GIVEN TEXT>

----

The Truth About A Black Little Mermaid

With the recent casting of Halle Bailey, a black actress / singer as the Little Mermaid in Disney’s upcoming live-action remake I have seen a lot of conversation from both pro and anti colored mermaid groups. So, since I use Medium as a springboard to get my writing in motion, I typically do not address pop culture concerns but this is important.

As a disclaimer (is that what this is? It feels wrong to disclose pigment but here we are.) I would appear “White” at a glance but my (deceased) grandfather was noted as black so I identify as mixed. That said, let us discuss.


Let us begin by acknowledging this stance, since it has been the most discussed in my own circles. The above hashtag (as well as others, I’m sure, but this is the most prominent) expresses that the new casting of a black mermaid will not be this groups Ariel! Theirs will be white! And… that’s fine. In observing this group, clearly any hateful speech is hateful, so if any person is using this as a platform to attack Bailey, especially on a personal level, that is simply unnecessary and gross. However, there are plenty of movies where the first or original casting is how the movie always will feel. I have these in other movies where both the original and remake casts are white but the original cast is my cast. I feel this way about Blade Runner, Spider-Man, Kevin Conroy as Batman and so on. Having “Your” version of something so long as its your preferred or favorite is fine. My biggest consideration here is that there is truly no way to know if you will prefer this version since it is not released yet so choosing the classic over a remake would be ignorant, but if you’re so apt to stick with the past then so be it.

Historically Mermaid Representations Are All Colors!

This is something I see passed around that is intended to rationalize the color of the actress. In short, this is silly. If you believe people opposed are racist than this argument does not matter, since historical representation has never solved a person’s hate towards anything or any peoples. If you disagree on the #NotMyAriel than this still wouldn’t convince people that this is their Mermaid; it isn’t. In my time online and in conversation I have found zero people who just needed to become aware of the historical representation of mermaids to be sold on the idea of a black one so (while accurate) this is a useless fact for this conversation.

Disney Is Just Selling Out To Social Justice Culture!

----

(Item position listing)
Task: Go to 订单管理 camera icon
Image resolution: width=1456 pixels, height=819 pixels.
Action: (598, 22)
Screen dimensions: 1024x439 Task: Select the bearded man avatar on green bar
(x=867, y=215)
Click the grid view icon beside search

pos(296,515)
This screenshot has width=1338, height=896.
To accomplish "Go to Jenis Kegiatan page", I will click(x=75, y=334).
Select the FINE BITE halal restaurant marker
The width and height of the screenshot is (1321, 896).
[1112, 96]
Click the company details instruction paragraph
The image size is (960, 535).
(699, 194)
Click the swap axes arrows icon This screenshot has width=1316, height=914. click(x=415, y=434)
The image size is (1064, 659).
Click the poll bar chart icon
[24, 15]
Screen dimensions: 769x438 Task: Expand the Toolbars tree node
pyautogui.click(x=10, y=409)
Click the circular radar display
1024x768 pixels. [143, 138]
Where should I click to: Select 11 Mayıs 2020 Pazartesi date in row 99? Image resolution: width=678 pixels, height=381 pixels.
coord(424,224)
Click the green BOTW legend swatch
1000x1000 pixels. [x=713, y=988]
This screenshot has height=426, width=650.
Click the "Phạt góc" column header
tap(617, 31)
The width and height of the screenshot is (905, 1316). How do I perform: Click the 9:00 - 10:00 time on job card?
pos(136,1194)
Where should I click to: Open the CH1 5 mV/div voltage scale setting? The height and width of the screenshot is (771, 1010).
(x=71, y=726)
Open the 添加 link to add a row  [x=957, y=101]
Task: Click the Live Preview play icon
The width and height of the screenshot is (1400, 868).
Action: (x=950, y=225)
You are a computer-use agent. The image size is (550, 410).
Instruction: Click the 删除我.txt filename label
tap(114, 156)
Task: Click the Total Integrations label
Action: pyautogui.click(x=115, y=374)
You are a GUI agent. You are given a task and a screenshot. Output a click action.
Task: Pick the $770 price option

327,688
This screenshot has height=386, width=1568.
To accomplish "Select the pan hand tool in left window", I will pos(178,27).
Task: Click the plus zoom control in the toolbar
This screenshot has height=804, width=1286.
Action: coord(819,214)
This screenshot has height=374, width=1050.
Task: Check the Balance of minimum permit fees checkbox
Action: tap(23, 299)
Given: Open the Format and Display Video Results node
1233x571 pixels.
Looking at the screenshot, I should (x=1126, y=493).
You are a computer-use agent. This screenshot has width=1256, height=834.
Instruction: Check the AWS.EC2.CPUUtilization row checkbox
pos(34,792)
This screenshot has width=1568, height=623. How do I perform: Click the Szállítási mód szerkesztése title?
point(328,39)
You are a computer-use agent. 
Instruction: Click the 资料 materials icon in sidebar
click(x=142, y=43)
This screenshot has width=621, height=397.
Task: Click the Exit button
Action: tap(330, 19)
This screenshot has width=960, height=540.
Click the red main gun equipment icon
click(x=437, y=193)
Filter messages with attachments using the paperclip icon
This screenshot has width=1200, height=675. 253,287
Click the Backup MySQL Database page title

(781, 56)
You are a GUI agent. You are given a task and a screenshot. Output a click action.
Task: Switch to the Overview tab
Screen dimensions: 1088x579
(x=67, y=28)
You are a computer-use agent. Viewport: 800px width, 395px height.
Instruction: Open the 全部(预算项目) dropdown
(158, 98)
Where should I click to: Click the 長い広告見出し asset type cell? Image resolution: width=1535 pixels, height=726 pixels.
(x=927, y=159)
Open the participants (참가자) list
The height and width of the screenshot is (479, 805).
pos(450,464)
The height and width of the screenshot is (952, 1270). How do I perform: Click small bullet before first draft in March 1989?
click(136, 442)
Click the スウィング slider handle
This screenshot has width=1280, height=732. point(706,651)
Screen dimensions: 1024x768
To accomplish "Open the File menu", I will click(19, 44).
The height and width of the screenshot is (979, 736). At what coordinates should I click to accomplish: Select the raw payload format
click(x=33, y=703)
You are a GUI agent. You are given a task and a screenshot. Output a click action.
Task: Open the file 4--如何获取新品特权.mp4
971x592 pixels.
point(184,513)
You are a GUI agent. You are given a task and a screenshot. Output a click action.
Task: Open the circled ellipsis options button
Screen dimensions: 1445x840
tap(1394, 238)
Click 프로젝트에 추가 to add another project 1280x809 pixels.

----

EXERCISE DIRECTIONS> Pick up the essay above about casting a black actress as the Little Mermaid and carry it on from its final line.

RESULT OF THIS EXERCISE>
Probably, sure, that definitely seems possible. Disney is a business so at the end of the day they have to stay in business. If they have discovered that it is a good business choice to cast Bailey as such a popular character than that is their choice, for better or worse. The solution to this crisis is simple and can be found in the bag of arguments I’ve heard from the medium / far political Right; if you don’t like it, do your own version. If someone truly believes that Disney has begun to include too much diversity in their films than that person is always welcome to begin piecing together their own film company. Of course I would not advise doing this in spite or in a pro-X way wherein X is any one group — you’ll exclude a lot of people. But if you think a character should have one aesthetic and stick with it for all time then by all means, get to making movies.

What If Black Characters Were Cast As White?! (Or some other variation)

I’ve seen this pop up in the form of movie posters where Ryan Gosling is playing Black Panther or Martin Luther King Jr. or Rapunzel being cast by a known bald actor or actress. This is another argument that is completely silly. As before, if you have a problem with the way Disney casts or does business you can not see Disney films and create your own thing instead. However, while goofy and outlandish to image such casting, this does not take too much consideration to get offended over. There are so many white characters and historical figures as opposed to the few black ones that are remembered that comparing MLK to one character out of a pile of Disney princesses is gravely imbalanced. Of note, this is by no means stating that black figures did not have roles in history, only that by system or significance they have been placed on the back burner in American history. There is a whole conversation about reviewing and mending that, but this is not that place — this is a conversation about half-fish people.

Those are the loudest voices I have noted online. As a rule of thumb, it should never be assumed that someone is racist because they disagree with a casting choice, doing so cheapens the implications of the word and title which has genuine applications. If someone’s vision of Disney’s princess-fish is a white girl with red hair then by all means that can be their vision for her. In 2019 (or 2020, as that is the movie’s slated release date) that is not Disney’s vision so we all will endure together. Ultimately I advise judging the performer not by the color of their skin, but the content they bring to the character.

Final word: Saying that anyone who disagrees with the casting is racist is ignorant; it creates the appearance that you do not know what racism is and, by extension, will cause you to be ignored if/when you do see true racism and vocalize it.

Matt S.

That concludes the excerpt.